- **Short task A**:
Answer these questions about the passage on trusted non-3GPP access, one answer per line:
(i) Which clause of TS 23.501 specifies the selection procedure used by a UE that is not operating in SNPN access mode for Yt interface?
(ii) In the case of PPP, what does establishing the layer-2 connection correspond to?
(iii) In other types of non-3GPP access such as Ethernet, what is said about this step?
- **Short task B**:
Please carry on the passage on trusted non-3GPP access from the point where it stops.

Content for  TS 23.502  Word version:  18.5.0

The UE which is not operating in SNPN access mode for Yt interface selects a PLMN and a TNAN for connecting to this PLMN by using the Trusted Non-3GPP Access Network selection procedure specified in clause 6.3.12 of TS 23.501. During this procedure, the UE discovers the PLMNs with which the TNAN supports trusted connectivity (e.g. "5G connectivity"). The UE operating in SNPN access mode for Yt interface selects an SNPN and a TNAN for connecting to this SNPN by using the Trusted Non-3GPP Access Network selection procedure specified in clause 5.30.2.13 of TS 23.501. During this procedure, the UE discovers the SNPNs with which the TNAN supports trusted connectivity (e.g. "5G connectivity").

A layer-2 connection is established between the UE and the TNAP. In the case of IEEE Std 802.11 [48], this step corresponds to an 802.11 Association. In the case of PPP, this step corresponds to a PPP LCP negotiation. In other types of non-3GPP access (e.g. Ethernet), this step may not be required.

- **Data listing**:
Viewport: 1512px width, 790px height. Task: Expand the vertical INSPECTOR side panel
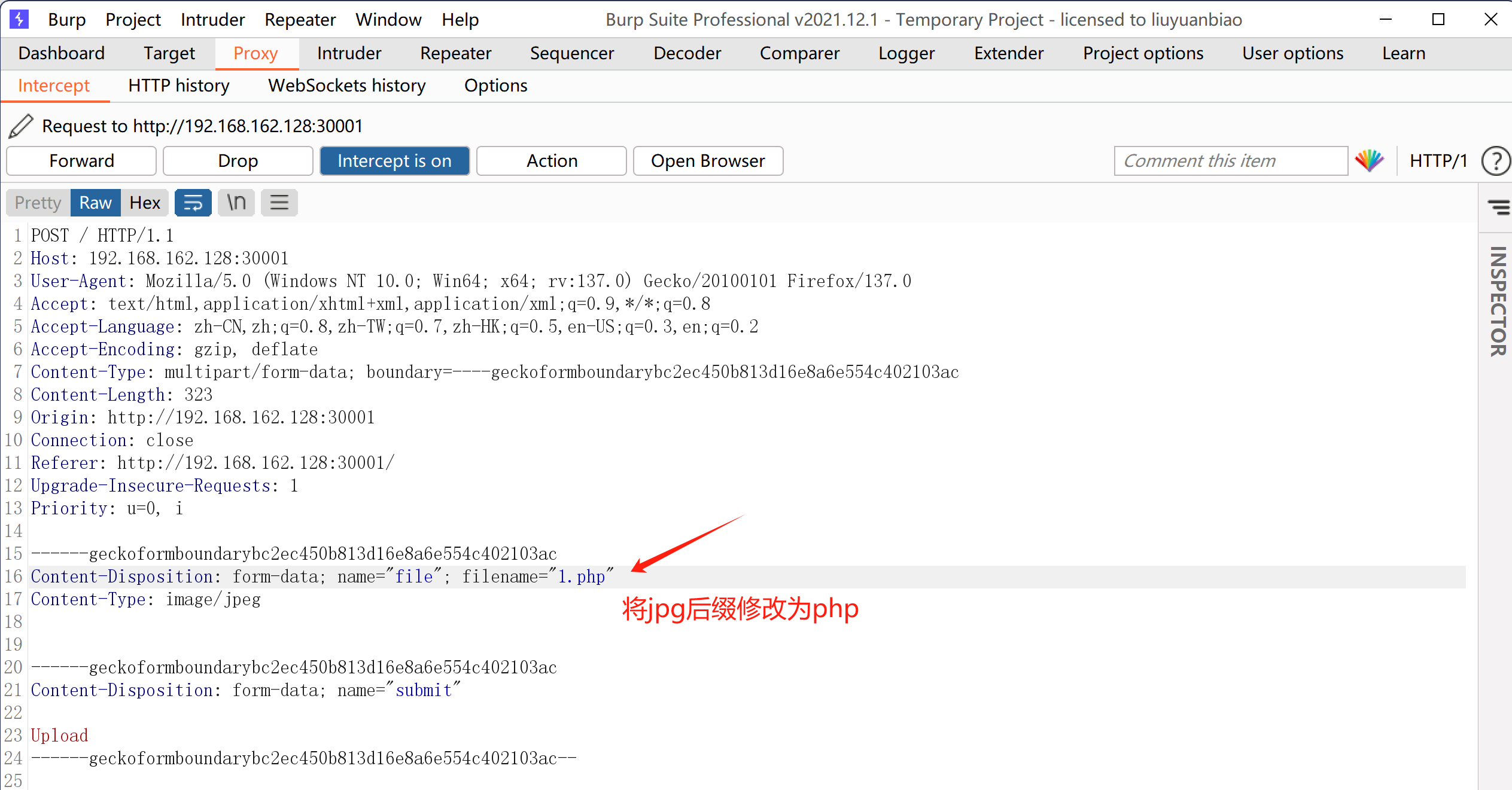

...

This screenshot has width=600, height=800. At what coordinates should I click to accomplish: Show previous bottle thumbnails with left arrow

- **Exercise response A**:
(i) Clause 6.3.12
(ii) A PPP LCP negotiation
(iii) It may not be required.

- **Exercise response B**:
An EAP procedure is initiated. EAP messages are encapsulated into layer-2 packets, e.g. into IEEE 802.3/802.1x packets, into IEEE 802.11/802.1x packets, into PPP packets, etc. The NAI provided by the UE not operating in SNPN access mode for Yt interface indicates that the UE requests "5G connectivity" to a specific PLMN (e.g. NAI = "<any_username>@nai.5gc. mnc<MNC>.mcc<MCC>.3gppnetwork.org"). In the case of WLAN access, if the UE has an MPS subscription, the UE shall also include an indication of its MPS subscription in the username part of the NAI as per TS 23.003. The NAI provided by the UE operating in SNPN access mode for Yt interface indicates that the UE request "5G connectivity" to a specific SNPN (e.g. NAI = "<any_username>@nai.5gc. nid<NID>.mnc<MNC>.mcc<MCC>.3gppnetwork.org"). If the WLANSP rule contains information including TNGF ID to use for specific slices and the UE supports such information, the UE builds the realm of NAI taking the TNGF ID into account (e.g. NAI = "<any_username>@ tngfid<TNGF ID>. nai.5gc. mnc<MNC>.mcc<MCC>.3gppnetwork.org"). This NAI triggers the TNAP to send an AAA request to a TNGF, which operates as an AAA proxy. Between the TNAP and TNGF the EAP packets are encapsulated into AAA messages. The AAA request also include the TNAP identifier, which can be treated as the User Location Information defined in clause 5.6.2 of TS 23.501. In order to support usage of the TNAP identifier defined in TS 23.316, when a 5G-RG acts as a TNAP , the W-5GAN may, as defined in clause 5.6.2 of TS 23.501, provide the 5G RG civic address information in the TNAP identifier.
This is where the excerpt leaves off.